DC3 wells are now due to complete in Q4 2017, ahead of schedule, further facilitating the achievement of plateau performance in H1 2018.
We expect to achieve a further c.$100 million of capex savings on the project as a result of the drilling of DC3 being completed 3 to 4 months earlier than planned and lower market rates for the subsea costs of DC4. Full cycle gross project capex is now estimated to be c.$2.4 billion, 25% down on the original sanctioned cost of $3.2 billion.

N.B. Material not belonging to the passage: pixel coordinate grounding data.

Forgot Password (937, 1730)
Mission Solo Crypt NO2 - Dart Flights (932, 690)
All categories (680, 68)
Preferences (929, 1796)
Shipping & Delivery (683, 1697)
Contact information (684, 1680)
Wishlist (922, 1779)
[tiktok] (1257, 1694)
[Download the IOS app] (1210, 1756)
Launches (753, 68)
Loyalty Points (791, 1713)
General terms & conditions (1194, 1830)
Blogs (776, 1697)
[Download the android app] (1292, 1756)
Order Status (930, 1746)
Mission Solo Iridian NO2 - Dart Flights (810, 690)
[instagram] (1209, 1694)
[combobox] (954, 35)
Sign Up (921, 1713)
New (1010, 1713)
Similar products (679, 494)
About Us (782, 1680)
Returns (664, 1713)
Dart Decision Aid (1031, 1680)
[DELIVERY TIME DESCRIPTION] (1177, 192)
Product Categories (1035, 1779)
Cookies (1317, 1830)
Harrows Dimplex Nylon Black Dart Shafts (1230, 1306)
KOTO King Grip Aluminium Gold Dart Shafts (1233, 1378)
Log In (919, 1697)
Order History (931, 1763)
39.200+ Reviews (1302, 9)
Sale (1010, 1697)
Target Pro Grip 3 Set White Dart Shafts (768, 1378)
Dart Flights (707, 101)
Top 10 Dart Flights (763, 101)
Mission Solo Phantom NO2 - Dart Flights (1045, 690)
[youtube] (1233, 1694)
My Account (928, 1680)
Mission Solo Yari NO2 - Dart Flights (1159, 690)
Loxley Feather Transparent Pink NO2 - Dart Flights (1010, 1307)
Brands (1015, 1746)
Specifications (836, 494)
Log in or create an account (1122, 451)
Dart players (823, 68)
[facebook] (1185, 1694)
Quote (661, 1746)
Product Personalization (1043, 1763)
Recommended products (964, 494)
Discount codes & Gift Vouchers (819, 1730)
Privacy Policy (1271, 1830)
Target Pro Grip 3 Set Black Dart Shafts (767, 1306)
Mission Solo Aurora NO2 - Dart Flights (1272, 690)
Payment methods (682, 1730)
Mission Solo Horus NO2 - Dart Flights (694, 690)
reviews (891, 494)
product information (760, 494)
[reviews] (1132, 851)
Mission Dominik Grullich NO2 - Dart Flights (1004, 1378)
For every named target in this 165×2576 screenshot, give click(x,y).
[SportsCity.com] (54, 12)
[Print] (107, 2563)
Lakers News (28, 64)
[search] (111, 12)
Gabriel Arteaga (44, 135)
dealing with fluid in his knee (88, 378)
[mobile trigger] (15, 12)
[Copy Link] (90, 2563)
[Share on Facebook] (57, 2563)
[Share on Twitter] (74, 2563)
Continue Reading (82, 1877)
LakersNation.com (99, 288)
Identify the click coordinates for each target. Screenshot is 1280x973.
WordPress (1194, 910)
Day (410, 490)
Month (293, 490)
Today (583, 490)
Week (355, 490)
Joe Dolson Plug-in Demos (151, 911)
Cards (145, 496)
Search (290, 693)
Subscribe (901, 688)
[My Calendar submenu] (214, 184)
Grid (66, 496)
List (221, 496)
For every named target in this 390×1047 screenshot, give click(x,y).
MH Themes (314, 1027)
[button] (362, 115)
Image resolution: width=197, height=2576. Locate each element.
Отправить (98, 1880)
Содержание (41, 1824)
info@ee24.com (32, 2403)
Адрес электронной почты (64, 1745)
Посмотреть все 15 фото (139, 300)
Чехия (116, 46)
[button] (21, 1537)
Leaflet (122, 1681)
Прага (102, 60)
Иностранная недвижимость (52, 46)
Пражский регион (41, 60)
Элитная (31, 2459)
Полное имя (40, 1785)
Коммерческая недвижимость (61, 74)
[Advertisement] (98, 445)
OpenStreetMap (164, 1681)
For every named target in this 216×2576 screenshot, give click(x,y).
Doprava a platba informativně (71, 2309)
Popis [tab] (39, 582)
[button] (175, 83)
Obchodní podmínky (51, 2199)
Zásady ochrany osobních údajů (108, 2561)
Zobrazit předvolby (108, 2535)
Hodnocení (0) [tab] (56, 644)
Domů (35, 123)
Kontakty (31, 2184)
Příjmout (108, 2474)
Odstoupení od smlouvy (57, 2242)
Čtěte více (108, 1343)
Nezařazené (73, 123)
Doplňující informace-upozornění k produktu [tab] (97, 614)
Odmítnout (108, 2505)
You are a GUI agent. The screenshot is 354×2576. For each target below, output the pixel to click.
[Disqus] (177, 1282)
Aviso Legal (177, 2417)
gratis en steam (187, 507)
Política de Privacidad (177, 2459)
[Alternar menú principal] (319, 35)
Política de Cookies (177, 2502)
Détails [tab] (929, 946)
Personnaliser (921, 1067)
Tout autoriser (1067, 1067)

Northern North Sea production
The ongoing Thistle/Deveron programme to improve the reliability of water injection continues to have a positive impact, plant uptime is also improving. At the Don fields, well performance was particularly good at Don Southwest, with high levels of production efficiency across the Don fields. Production improving chemical treatments are planned at both West Don and Don Southwest. 2017 water injection issues at Heather/Broom have impacted production year on year, offset by high levels of production efficiency.
Central North Sea Production
The work programme in the Greater Kittiwake Area (GKA) & Scolty/Crathes for 2017 continues to be focused on optimising production across the assets. Good production has been delivered from the GKA fields, with high levels of plant uptime and production efficiency. Production rates on Scolty/Crathes have been constrained due to wax build up in the pipeline. Chemical treatments have been carried out which have allowed production to continue at reduced rates. Further work is ongoing to identify longer term solutions. Evaluation of the potential from the Eagle discovery is ongoing; Dana Petroleum has confirmed its intention to withdraw from this discovery.
At Alma/Galia, the final phase of the power and also the produced and sea water injection optimisation projects have been completed on the EnQuest Producer. As expected at the time of EnQuest’s full year 2016 results announcement in March 2017, production from Alma/Galia has been lower than in 2016, given shut in wells, production outages in Q1 due to storm damage and natural declines. Discussions continue with the ESP supplier on rectification plans to address the ongoing pump reliability issues.
EnQuest continues to invest in low cost well work and facility projects to improve production efficiency, including gas compression train and power generation control system upgrades. In addition, robust inspection and refurbishment campaigns on platform topsides and structures support ongoing safe operations.
Longer term, EnQuest will extend field life through further investment in idle well restoration, facility improvements and upgrades, well workovers, new drilling and secondary recovery projects to increase ultimate recovery. Significant progress is being made in 2017 on technical studies to better define the next phase of these projects.
The Tanjong Baram field has produced with excellent operational uptime in 2017 and the focus remains on steady, safe and low cost operations.
A futher update and additional analysis will be provided with EnQuest’s 2017 half year results on 7 September 2017.